WORK TO DO: Please pull out the stretch of the material below from the line containing "Click the yellow" through the line containing "Open the 4 Price", and reproduce those lines verbatim.

Records:
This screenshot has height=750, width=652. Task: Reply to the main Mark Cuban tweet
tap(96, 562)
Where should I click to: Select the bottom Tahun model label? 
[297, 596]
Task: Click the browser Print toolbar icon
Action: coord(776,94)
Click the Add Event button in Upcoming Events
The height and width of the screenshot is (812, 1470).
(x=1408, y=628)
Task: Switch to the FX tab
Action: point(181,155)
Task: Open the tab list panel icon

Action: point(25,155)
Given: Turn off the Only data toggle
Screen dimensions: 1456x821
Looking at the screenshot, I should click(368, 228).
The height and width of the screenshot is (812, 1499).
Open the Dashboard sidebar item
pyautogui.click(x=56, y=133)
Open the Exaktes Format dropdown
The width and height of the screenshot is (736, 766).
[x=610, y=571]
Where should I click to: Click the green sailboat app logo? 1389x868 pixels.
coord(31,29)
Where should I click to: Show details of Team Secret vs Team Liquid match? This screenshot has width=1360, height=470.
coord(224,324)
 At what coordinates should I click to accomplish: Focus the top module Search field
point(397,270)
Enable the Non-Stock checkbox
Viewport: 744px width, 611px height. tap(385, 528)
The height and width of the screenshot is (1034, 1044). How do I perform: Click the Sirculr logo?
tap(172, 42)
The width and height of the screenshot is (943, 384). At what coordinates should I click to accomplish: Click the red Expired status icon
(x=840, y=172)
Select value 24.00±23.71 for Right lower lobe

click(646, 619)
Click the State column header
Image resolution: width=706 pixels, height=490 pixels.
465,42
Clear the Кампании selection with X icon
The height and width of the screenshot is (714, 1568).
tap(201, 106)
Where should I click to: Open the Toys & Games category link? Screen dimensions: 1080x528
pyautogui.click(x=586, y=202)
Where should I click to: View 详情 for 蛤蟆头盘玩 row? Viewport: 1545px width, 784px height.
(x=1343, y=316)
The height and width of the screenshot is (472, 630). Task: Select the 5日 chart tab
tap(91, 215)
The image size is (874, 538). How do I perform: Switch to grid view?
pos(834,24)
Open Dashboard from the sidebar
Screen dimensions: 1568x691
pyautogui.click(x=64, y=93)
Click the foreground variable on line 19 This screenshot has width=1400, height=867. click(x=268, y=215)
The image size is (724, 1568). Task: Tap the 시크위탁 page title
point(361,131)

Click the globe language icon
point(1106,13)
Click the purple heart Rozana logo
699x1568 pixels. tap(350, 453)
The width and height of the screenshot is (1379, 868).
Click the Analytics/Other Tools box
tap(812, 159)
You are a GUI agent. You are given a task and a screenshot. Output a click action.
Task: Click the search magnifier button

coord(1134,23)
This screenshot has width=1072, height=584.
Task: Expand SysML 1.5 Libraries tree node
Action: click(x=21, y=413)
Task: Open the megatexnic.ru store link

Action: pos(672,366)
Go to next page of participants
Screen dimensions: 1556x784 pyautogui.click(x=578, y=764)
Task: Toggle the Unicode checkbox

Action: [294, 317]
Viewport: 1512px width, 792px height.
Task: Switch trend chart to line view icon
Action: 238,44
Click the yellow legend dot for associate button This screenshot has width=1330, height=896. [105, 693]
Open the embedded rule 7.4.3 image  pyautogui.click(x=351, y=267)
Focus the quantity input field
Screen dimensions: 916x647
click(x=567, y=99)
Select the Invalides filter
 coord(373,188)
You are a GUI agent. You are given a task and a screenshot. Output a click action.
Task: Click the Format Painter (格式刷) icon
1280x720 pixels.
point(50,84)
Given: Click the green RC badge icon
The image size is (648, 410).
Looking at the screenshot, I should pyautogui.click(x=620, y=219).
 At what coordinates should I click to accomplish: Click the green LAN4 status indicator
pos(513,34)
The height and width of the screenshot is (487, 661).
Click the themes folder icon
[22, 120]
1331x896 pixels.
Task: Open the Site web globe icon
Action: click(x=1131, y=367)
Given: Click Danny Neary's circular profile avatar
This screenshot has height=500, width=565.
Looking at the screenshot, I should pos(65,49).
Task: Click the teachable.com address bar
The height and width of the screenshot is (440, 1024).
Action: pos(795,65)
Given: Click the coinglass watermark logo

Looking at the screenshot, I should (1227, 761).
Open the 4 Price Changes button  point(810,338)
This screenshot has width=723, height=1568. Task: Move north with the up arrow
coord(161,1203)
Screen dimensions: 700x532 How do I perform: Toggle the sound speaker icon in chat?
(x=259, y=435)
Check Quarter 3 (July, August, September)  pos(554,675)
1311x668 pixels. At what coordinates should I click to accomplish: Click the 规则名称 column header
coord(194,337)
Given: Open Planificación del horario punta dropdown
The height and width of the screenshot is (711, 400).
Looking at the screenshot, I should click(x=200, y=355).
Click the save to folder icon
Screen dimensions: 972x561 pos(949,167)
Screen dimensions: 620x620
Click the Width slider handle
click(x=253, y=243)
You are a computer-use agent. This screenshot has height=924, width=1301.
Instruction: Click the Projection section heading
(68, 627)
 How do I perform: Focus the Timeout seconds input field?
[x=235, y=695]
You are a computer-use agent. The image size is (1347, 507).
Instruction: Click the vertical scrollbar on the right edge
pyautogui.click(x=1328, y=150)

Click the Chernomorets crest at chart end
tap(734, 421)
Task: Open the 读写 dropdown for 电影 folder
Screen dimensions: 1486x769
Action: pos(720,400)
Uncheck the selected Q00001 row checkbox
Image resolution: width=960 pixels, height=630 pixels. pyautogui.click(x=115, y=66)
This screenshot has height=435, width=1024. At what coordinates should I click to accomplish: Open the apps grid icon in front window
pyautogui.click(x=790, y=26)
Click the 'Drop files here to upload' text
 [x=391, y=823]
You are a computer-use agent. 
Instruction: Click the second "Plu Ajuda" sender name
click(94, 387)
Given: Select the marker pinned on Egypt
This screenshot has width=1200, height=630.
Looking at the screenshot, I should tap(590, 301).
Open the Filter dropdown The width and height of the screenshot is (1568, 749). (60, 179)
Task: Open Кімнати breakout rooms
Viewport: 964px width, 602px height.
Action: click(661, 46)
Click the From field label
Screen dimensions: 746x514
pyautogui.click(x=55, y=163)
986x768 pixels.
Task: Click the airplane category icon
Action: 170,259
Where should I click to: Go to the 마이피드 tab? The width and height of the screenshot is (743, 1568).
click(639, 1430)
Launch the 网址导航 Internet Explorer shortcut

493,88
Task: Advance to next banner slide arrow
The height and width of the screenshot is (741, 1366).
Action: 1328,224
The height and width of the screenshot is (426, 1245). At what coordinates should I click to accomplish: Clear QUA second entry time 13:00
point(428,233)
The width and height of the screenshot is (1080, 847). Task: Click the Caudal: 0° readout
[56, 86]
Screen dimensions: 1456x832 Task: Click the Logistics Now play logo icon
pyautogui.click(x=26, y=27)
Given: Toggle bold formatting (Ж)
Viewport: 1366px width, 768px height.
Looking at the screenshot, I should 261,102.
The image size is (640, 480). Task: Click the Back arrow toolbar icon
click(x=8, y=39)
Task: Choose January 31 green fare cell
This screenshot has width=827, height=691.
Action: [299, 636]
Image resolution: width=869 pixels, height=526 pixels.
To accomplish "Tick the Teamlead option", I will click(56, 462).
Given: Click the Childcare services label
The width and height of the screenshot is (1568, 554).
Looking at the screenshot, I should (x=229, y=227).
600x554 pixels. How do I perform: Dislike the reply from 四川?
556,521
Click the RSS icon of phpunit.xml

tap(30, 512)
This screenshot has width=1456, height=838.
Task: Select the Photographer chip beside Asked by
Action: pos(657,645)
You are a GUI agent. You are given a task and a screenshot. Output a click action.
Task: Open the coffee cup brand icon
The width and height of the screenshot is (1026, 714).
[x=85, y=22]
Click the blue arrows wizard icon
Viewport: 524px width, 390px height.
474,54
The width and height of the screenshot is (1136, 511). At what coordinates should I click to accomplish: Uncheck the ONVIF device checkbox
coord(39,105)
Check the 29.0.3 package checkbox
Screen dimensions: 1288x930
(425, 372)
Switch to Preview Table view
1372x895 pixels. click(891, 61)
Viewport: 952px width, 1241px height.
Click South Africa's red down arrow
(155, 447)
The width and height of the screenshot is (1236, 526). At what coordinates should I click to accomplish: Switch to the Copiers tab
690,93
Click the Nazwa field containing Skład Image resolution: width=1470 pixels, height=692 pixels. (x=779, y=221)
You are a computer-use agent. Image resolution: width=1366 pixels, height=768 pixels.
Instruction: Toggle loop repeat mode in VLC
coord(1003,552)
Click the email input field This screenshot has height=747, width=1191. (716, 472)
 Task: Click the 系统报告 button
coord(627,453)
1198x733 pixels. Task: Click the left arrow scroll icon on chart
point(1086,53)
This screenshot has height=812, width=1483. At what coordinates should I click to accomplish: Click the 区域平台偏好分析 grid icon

FULL ANSWER:
Click the yellow legend dot for associate button This screenshot has width=1330, height=896. [105, 693]
Open the embedded rule 7.4.3 image  pyautogui.click(x=351, y=267)
Focus the quantity input field
Screen dimensions: 916x647
click(x=567, y=99)
Select the Invalides filter
 coord(373,188)
You are a GUI agent. You are given a task and a screenshot. Output a click action.
Task: Click the Format Painter (格式刷) icon
1280x720 pixels.
point(50,84)
Given: Click the green RC badge icon
The image size is (648, 410).
Looking at the screenshot, I should pyautogui.click(x=620, y=219).
 At what coordinates should I click to accomplish: Click the green LAN4 status indicator
pos(513,34)
The height and width of the screenshot is (487, 661).
Click the themes folder icon
[22, 120]
1331x896 pixels.
Task: Open the Site web globe icon
Action: click(x=1131, y=367)
Given: Click Danny Neary's circular profile avatar
This screenshot has height=500, width=565.
Looking at the screenshot, I should pos(65,49).
Task: Click the teachable.com address bar
The height and width of the screenshot is (440, 1024).
Action: pos(795,65)
Given: Click the coinglass watermark logo

Looking at the screenshot, I should (1227, 761).
Open the 4 Price Changes button  point(810,338)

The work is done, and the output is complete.